Michigan is one of the industry’s global hubs, home to more than three-quarters of all automotive research and development that occurs in North America. The Detroit area boasts two major testing sites for autonomous vehicles, sprawling compounds of interstates, guardrails, and mock pedestrians and bicyclists that companies and researchers use to test their technology. At the University of Michigan, a driverless vehicle shuttles students around the campus.
Global competition is stiff, however. China’s progress on both autonomous and new energy vehicles is booming, in part thanks to generous subsidies and government funding, restrictions on gasoline cars, and regulations that require Chinese automakers to produce a certain number of low-emission cars per year. Last year, China accounted for more than half of the electric vehicles sold globally, according to the International Energy Agency. Although many in Michigan say China is on equal footing or still behind the United States in terms of technological development, they do not expect that edge to last long.

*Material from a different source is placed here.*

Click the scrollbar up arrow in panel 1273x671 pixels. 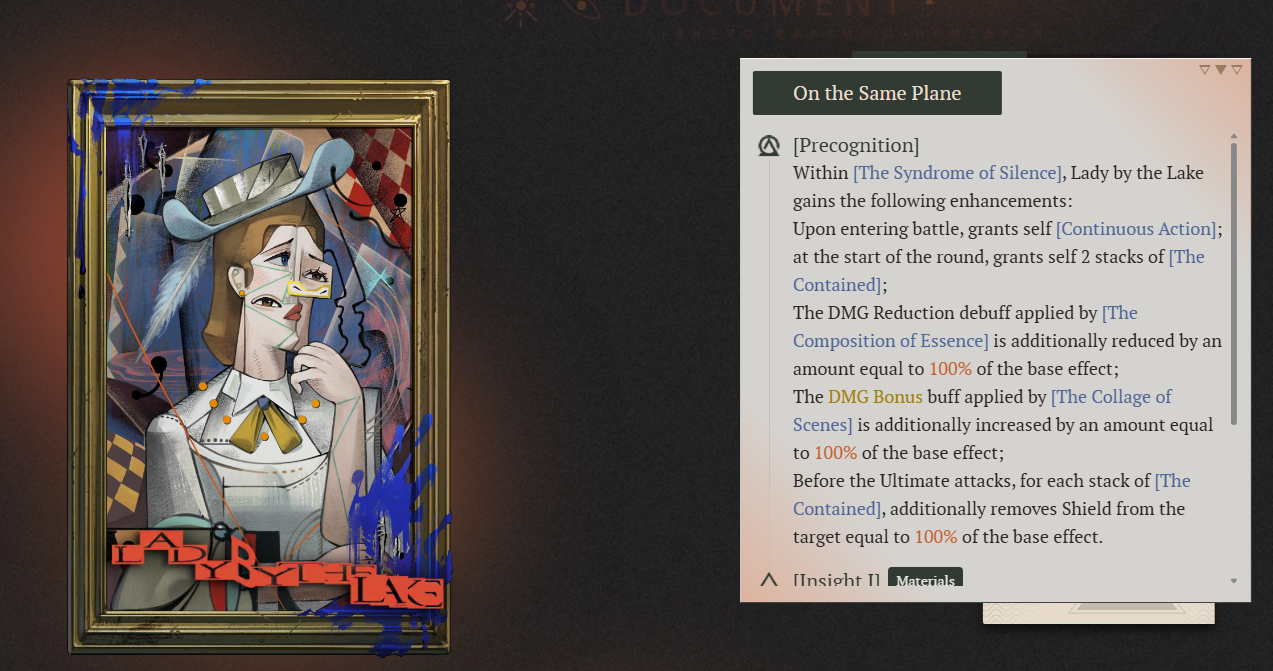[1234, 136]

To stay competitive, the state has spent much of the past decade trying to woo foreign investment from Beijing alongside longstanding investors from Japan, Europe and South Korea. In early May, as the Trump administration prepared to roll out tariffs and investment restrictions against China, Rick Snyder, Michigan’s Republican governor, welcomed more than 150 potential Chinese investors to tour Detroit, Ann Arbor and Grand Rapids.
While Washington was projecting a hostile climate, Mr. Snyder told the delegation that Michigan was “open for business.” In each of the past seven years, Mr. Snyder has traveled to China to visit entrepreneurs and solicit investment.

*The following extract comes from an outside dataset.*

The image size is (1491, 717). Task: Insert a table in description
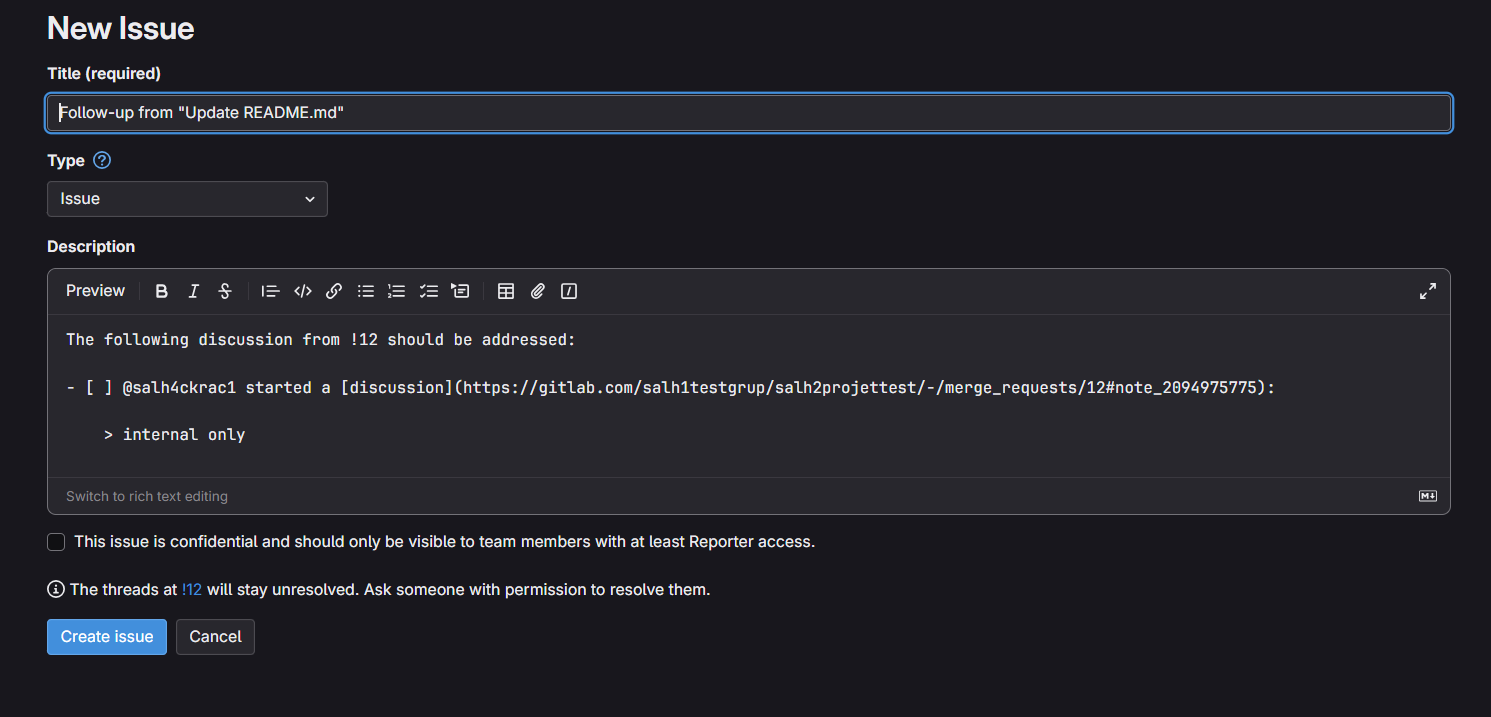pos(506,291)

The overtures have paid off. Oakland County, a Detroit suburb home to many auto suppliers, ranks third nationally among American counties in terms of the number of jobs that depend on Chinese investment, according to tracking by MacroPolo, a Chicago-based think tank. Chinese firms have also flooded into Wayne County, which includes downtown Detroit, to buy up defunct office buildings and vacant factory space.
Larry Williams, the president of Henniges, said a cash infusion from the Aviation Industry Corporation of China allowed his company to expand abroad and add jobs at its American facilities, including its Michigan headquarters. That investment was key to the company remaining competitive globally, he said, since major automakers like Ford, Volkswagen and Daimler now standardize their products internationally and will no longer do business with suppliers that can compete in only one market.